Return, word for word, the line that contains "Click the Google Workspace logo" and every line after it through the end of the records.

━━━━━ DATA RECORDS ━━━━━

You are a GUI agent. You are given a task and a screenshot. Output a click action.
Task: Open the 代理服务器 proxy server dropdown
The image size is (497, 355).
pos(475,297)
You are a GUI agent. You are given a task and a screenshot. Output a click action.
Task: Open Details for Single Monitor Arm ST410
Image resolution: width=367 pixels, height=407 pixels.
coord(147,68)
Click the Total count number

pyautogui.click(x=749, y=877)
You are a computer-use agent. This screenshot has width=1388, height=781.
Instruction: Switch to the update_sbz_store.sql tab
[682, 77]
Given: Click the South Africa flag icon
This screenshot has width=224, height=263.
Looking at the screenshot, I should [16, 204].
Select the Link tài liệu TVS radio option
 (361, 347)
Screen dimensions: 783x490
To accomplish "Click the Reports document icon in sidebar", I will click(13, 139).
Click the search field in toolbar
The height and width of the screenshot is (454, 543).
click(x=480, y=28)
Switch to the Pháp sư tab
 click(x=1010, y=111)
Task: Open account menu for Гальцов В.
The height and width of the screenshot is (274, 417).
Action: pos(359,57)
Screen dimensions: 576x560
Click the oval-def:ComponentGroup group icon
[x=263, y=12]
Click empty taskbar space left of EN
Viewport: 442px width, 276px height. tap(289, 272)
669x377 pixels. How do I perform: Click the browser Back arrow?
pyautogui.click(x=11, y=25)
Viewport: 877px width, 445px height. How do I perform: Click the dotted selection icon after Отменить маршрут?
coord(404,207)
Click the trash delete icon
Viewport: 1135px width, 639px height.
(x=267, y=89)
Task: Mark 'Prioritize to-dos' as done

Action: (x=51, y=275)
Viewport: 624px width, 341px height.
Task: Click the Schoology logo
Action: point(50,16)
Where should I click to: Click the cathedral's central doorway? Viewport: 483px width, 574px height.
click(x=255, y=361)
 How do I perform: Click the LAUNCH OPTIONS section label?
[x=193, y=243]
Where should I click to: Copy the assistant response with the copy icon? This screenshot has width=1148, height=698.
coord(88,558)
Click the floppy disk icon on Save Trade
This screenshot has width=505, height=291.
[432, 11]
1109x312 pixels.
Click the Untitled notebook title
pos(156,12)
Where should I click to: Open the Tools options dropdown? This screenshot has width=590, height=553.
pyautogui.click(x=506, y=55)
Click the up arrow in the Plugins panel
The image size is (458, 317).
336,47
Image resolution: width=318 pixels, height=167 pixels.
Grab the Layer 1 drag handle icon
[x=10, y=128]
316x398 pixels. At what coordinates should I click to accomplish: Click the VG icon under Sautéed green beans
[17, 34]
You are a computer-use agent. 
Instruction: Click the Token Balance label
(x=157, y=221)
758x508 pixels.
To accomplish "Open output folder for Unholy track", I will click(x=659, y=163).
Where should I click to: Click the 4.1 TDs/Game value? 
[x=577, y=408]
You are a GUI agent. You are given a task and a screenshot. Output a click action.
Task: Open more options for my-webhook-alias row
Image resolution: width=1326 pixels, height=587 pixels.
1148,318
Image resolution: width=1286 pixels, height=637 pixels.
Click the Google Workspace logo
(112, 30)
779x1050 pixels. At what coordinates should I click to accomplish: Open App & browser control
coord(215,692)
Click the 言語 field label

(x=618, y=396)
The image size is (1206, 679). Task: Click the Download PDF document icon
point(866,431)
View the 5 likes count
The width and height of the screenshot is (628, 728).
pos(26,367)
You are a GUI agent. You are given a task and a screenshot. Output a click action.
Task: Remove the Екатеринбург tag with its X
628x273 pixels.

━━━━━

** EXERCISE RESPONSE **
Click the Google Workspace logo
(112, 30)
779x1050 pixels. At what coordinates should I click to accomplish: Open App & browser control
coord(215,692)
Click the 言語 field label

(x=618, y=396)
The image size is (1206, 679). Task: Click the Download PDF document icon
point(866,431)
View the 5 likes count
The width and height of the screenshot is (628, 728).
pos(26,367)
You are a GUI agent. You are given a task and a screenshot. Output a click action.
Task: Remove the Екатеринбург tag with its X
628x273 pixels.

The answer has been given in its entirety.